El Papa Ratzinger renunció a su cargo dizque por graves achaques de la vejez. Tiene 85 años. Fue elegido Papa por los cardenales, como corresponde, hace casi ocho años, cuando tenía 77 junios. La Iglesia Católica sostiene –no es una alegoría en esa institución llena de dogmas “divinos”- que Dios mismo, el Espíritu de Dios llamado Espíritu Santo, ilumina a los cardenales cuando votan finalmente por el Papa.
No cabe duda que esta vez el Espíritu Santo cometió un error. Fue tan grave que ahora muchos cardenales y vaticanistas han sostenido que el próximo Papa debe elegirse entre católicos solteros que no tengan tanta edad. Cualquier católico soltero, mayor de edad, puede ser elegido Papa.
La Iglesia Católica, que despegó en occidente con el imperio romano y que dice haber sido fundada hace veinte siglos por el propio Jesucristo, ha ido perdiendo la influencia militar, económica e ideológica que alcanzó su máximo entre el siglo IV (Constantino) y el siglo XVI (Lutero), siglos entre los cuales echó las bases de lo que hoy es Europa y buena parte de América, la conquistada por ejércitos católicos y evangelizada por sus intelectuales orgánicos.
En los últimos siglos la Iglesia Católica mantiene, en primer término, una importante influencia ideológica en occidente y es aquí la mayor organización religiosa, pero su palabra (ella vive de la palabra) es cada día menos escuchada en materias éticas, políticas y de consejos económicos. Los postulados de su doctrina social siguen estando en la estratósfera. Nunca han sido aplicados, de manera integral, por Estado alguno y las actuales sociedades complejas sólo se remiten a aplicarlos en el derecho civil. El mundo occidental actual se caracteriza, al contrario, por un creciente laicismo.
Hoy el islamismo es la religión que fundamenta estados, en el oriente y el norte de África. La religión musulmana, está siendo fundamento de nuevos estados (Libia, Egipto).
En nuestro propio país, de los cinco últimos Presidentes de la República, tres son católicos y dos agnósticos, aun cuando más del 70 por ciento de la población se declara católica.
En los últimos años la Iglesia Católica y el Estado Vaticano, sede de su máxima autoridad, se han visto remecidos por la denuncia de escándalos financieros (incluidos asesinatos mafiosos) y de poseer una vasta red de abusadores sexuales de niños y minusválidos.

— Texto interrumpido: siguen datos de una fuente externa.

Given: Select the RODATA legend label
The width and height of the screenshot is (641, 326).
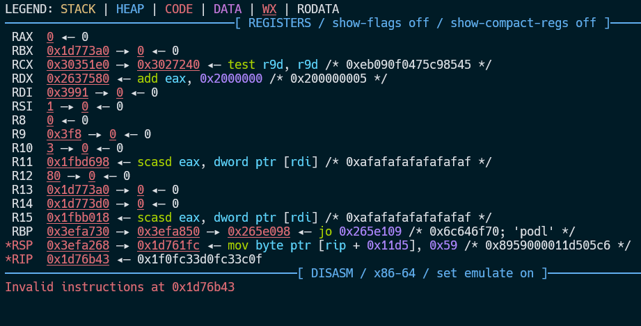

Ratzinger, que ha sido el principal dirigente intelectual de la Iglesia en las últimas décadas, inició en su gestión papal el reconocimiento del abuso sexual de sus dirigidos y ha hecho críticas públicas globales a esta práctica condenada por la ética occidental moderna y la ley, cuestión que no hizo su antecesor.
Así y todo la Iglesia continúa en cuestión y sigue perdiendo adhesiones.

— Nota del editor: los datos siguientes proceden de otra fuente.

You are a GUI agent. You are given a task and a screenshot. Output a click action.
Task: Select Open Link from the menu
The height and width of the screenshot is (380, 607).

Las medidas que toma son débiles o superficiales.
En ella aparece como más grave que en otras instituciones y estados, el hurto masivo, la estafa bancaria y el crimen mafioso porque a diferencia de Berlusconi, Rajoy o Sarkozy, el Papa y su institución se declaran fundados por Dios, dicen tener una relación estrecha con él, y su actividad profesional es la de proclamar la pobreza de espíritu, el desapego de los bienes materiales, la virtud de la virginidad, la castidad y el celibato, y porque en sus manos está, para muchos, nada menos que la condena eterna de los que son calificadas como pecadores mortales.
El fundador de la Iglesia calificó como el principal de los pecados el abuso sexual de los niños. Y Ratzinger nos ha recordado que el infierno, torturador, castigador y eterno, sencillamente existe.
En los porfiados hechos, esta institución importante, que se debilita, está ejerciendo una ética de la inconsecuencia. En ninguna otra de las importantes a nivel mundial es tan patente esa contradicción y, por tanto, tan hipócrita la conducta.
Es aún peor que la que tienen los que predican la paz y hacen la guerra o los que proclaman la democracia y ejercen la dictadura. O los que amasan fortunas mientras llaman a acabar con la pobreza. En el caso de los católicos la inconsecuencia no es sólo un atropello a un principio universalmente aceptado sino una verdadera – la verdadera- contradicción vital.
La iglesia, como institución, no tiene inmunidad, ni será eterna.Ella no ha acompañado siempre a la aventura humana, que tiene ya millones de años.Tiene, generosamente, unos dos mil.
El judaísmo tiene dos mil quinientos.
El islamismo tiene mil cuatrocientos.
El hinduismo tiene casi cuatro mil años y el brahmanismo más.
El budismo, unos dos mil quinientos años.
Las creencias en los dioses, sin o con nombres y apellidos, suelen acompañar a culturas y civilizaciones, a diversos modos de producción, a innumerables doctrinas e ideologías, pero, como todas las cuestiones humanas, no son eternas. Tienen altos y bajos, más o menos poder, ésta o esa otra influencia. Surgen y desaparecen.
Tal vez Ratzinger, que nunca peleó contra una dictadura política y que fue, como todos los jóvenes alemanes de su tiempo, un disciplinado soldado de Hitler, quiso ahora, este mes, romper con su vida calma e intelectual, y, con su renuncia intempestiva y original, a los 85 junios, abortar posibles cismas y abrir bruscamente paso a una renovación de la institución religiosa que ama y que está agotándose.
¿Lo seguirá la conservadora curia cardenalicia?
¿Subsanará así, el germano, al menos en la propuesta, el error del Espíritu Santo?